Commit Graph

4 Commits

Author SHA1 Message Date
Jaromir Wysoglad
8309d9848a Add Aetos datasource
Implement the spec for multi-tenancy support for metrics. This adds
a new 'Aetos' datasource very similar to the current Prometheus
datasource. Because of that, the original PrometheusHelper class
was split into two classes and the base class is used for
PrometheusHelper and for AetosHelper. Except for the split, there
is one more change to the original PrometheusHelper class code, which
is the addition and use of the _get_fqdn_label() and
_get_instance_uuid_label() methods.

As part of the change, I refactored the current prometheus datasource
unit tests. Most of them are now used to test the PrometheusBase class
with minimal changes. Changes I've made to the original tests:

- the ones that can be be used to test the base class are moved into the
  TestPrometheusBase class
- the _setup_prometheus_client, _get_instance_uuid_label and
  _get_fqdn_label functions are mocked in the base class tests.
  Their concrete implementations are tested in each datasource tests
  separately.

## MATERIAL PROVIDED
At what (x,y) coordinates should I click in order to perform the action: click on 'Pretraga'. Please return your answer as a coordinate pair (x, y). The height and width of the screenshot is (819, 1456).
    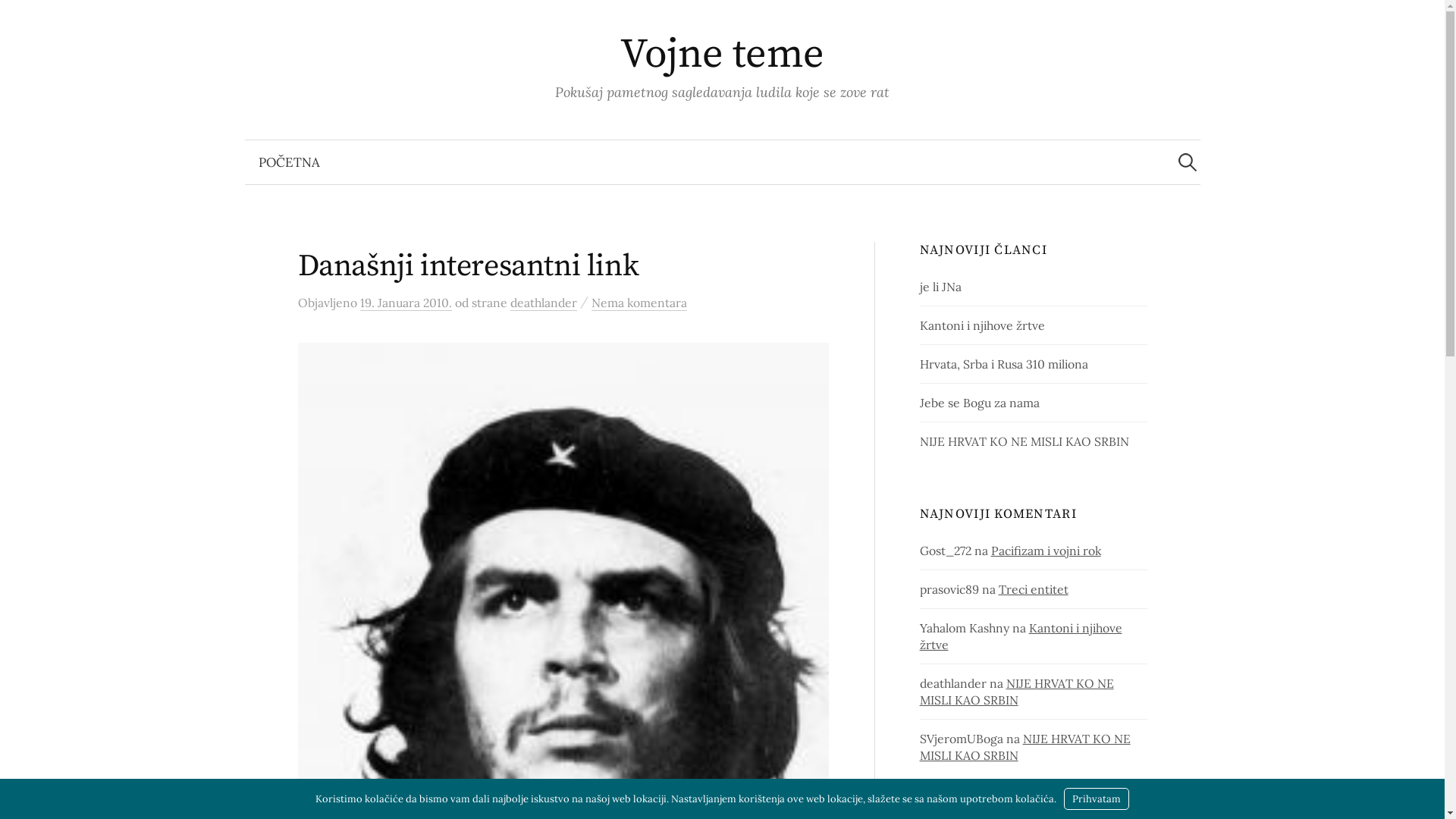
    Looking at the image, I should click on (18, 18).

## PROBLEM
Transcribe the passage of the commit message that begins at the words "As part of the" and stops after the words "separately.".

## SOLUTION
As part of the change, I refactored the current prometheus datasource
unit tests. Most of them are now used to test the PrometheusBase class
with minimal changes. Changes I've made to the original tests:

- the ones that can be be used to test the base class are moved into the
  TestPrometheusBase class
- the _setup_prometheus_client, _get_instance_uuid_label and
  _get_fqdn_label functions are mocked in the base class tests.
  Their concrete implementations are tested in each datasource tests
  separately.